— Start Dataset records —

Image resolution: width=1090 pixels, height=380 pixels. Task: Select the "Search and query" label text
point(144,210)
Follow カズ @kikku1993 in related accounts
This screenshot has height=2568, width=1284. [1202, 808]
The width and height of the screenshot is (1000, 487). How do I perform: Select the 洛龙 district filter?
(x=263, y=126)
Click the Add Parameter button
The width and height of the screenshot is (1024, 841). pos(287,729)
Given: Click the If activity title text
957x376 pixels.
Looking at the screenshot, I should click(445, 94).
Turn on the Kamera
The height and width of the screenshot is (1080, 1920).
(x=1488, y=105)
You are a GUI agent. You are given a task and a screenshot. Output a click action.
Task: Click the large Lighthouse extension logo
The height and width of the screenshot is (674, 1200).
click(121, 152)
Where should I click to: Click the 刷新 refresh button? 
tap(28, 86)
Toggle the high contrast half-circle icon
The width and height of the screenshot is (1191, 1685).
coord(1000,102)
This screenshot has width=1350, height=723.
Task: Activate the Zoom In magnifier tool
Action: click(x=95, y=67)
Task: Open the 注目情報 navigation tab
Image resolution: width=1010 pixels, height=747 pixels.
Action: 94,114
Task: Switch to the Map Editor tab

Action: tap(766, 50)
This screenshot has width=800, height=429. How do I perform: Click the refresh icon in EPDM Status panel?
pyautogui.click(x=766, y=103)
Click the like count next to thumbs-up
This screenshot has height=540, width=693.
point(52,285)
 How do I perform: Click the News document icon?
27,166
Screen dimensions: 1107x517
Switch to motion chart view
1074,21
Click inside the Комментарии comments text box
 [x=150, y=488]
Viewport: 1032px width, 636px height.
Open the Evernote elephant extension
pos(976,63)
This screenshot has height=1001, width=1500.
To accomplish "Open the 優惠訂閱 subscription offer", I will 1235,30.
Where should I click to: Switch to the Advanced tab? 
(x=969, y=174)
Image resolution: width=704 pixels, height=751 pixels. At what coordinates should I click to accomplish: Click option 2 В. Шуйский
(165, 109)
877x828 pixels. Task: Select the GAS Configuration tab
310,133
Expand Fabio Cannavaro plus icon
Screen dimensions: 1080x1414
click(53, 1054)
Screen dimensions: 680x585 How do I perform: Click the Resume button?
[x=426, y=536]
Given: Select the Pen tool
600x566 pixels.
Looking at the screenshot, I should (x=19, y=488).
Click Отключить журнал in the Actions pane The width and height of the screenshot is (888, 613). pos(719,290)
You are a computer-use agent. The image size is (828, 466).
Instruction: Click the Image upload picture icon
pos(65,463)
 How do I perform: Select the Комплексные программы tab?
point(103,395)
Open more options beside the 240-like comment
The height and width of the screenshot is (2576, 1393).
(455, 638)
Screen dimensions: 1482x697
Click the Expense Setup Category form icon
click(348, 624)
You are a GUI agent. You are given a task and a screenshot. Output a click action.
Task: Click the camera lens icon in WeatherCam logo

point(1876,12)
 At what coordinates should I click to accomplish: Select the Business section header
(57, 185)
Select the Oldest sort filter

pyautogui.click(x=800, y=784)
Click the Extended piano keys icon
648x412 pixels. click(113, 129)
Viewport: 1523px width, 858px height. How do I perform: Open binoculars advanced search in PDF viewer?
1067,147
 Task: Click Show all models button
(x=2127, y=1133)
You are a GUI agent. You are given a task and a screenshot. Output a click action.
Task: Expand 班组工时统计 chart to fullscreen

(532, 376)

— End Dataset records —

**Goal of the exercise**
Rewrite all of the rows above as a numbered list, leaving out any blank lines.

**Finished answer**
1. Image resolution: width=1090 pixels, height=380 pixels. Task: Select the "Search and query" label text
2. point(144,210)
3. Follow カズ @kikku1993 in related accounts
4. This screenshot has height=2568, width=1284. [1202, 808]
5. The width and height of the screenshot is (1000, 487). How do I perform: Select the 洛龙 district filter?
6. (x=263, y=126)
7. Click the Add Parameter button
8. The width and height of the screenshot is (1024, 841). pos(287,729)
9. Given: Click the If activity title text
10. 957x376 pixels.
11. Looking at the screenshot, I should click(445, 94).
12. Turn on the Kamera
13. The height and width of the screenshot is (1080, 1920).
14. (x=1488, y=105)
15. You are a GUI agent. You are given a task and a screenshot. Output a click action.
16. Task: Click the large Lighthouse extension logo
17. The height and width of the screenshot is (674, 1200).
18. click(121, 152)
19. Where should I click to: Click the 刷新 refresh button? 
20. tap(28, 86)
21. Toggle the high contrast half-circle icon
22. The width and height of the screenshot is (1191, 1685).
23. coord(1000,102)
24. This screenshot has width=1350, height=723.
25. Task: Activate the Zoom In magnifier tool
26. Action: click(x=95, y=67)
27. Task: Open the 注目情報 navigation tab
28. Image resolution: width=1010 pixels, height=747 pixels.
29. Action: 94,114
30. Task: Switch to the Map Editor tab
31. Action: tap(766, 50)
32. This screenshot has width=800, height=429. How do I perform: Click the refresh icon in EPDM Status panel?
33. pyautogui.click(x=766, y=103)
34. Click the like count next to thumbs-up
35. This screenshot has height=540, width=693.
36. point(52,285)
37.  How do I perform: Click the News document icon?
38. 27,166
39. Screen dimensions: 1107x517
40. Switch to motion chart view
41. 1074,21
42. Click inside the Комментарии comments text box
43.  [x=150, y=488]
44. Viewport: 1032px width, 636px height.
45. Open the Evernote elephant extension
46. pos(976,63)
47. This screenshot has height=1001, width=1500.
48. To accomplish "Open the 優惠訂閱 subscription offer", I will 1235,30.
49. Where should I click to: Switch to the Advanced tab? 
50. (x=969, y=174)
51. Image resolution: width=704 pixels, height=751 pixels. At what coordinates should I click to accomplish: Click option 2 В. Шуйский
52. (165, 109)
53. 877x828 pixels. Task: Select the GAS Configuration tab
54. 310,133
55. Expand Fabio Cannavaro plus icon
56. Screen dimensions: 1080x1414
57. click(53, 1054)
58. Screen dimensions: 680x585 How do I perform: Click the Resume button?
59. [x=426, y=536]
60. Given: Select the Pen tool
61. 600x566 pixels.
62. Looking at the screenshot, I should (x=19, y=488).
63. Click Отключить журнал in the Actions pane The width and height of the screenshot is (888, 613). pos(719,290)
64. You are a computer-use agent. The image size is (828, 466).
65. Instruction: Click the Image upload picture icon
66. pos(65,463)
67.  How do I perform: Select the Комплексные программы tab?
68. point(103,395)
69. Open more options beside the 240-like comment
70. The height and width of the screenshot is (2576, 1393).
71. (455, 638)
72. Screen dimensions: 1482x697
73. Click the Expense Setup Category form icon
74. click(348, 624)
75. You are a GUI agent. You are given a task and a screenshot. Output a click action.
76. Task: Click the camera lens icon in WeatherCam logo
77. point(1876,12)
78.  At what coordinates should I click to accomplish: Select the Business section header
79. (57, 185)
80. Select the Oldest sort filter
81. pyautogui.click(x=800, y=784)
82. Click the Extended piano keys icon
83. 648x412 pixels. click(113, 129)
84. Viewport: 1523px width, 858px height. How do I perform: Open binoculars advanced search in PDF viewer?
85. 1067,147
86.  Task: Click Show all models button
87. (x=2127, y=1133)
88. You are a GUI agent. You are given a task and a screenshot. Output a click action.
89. Task: Expand 班组工时统计 chart to fullscreen
90. (532, 376)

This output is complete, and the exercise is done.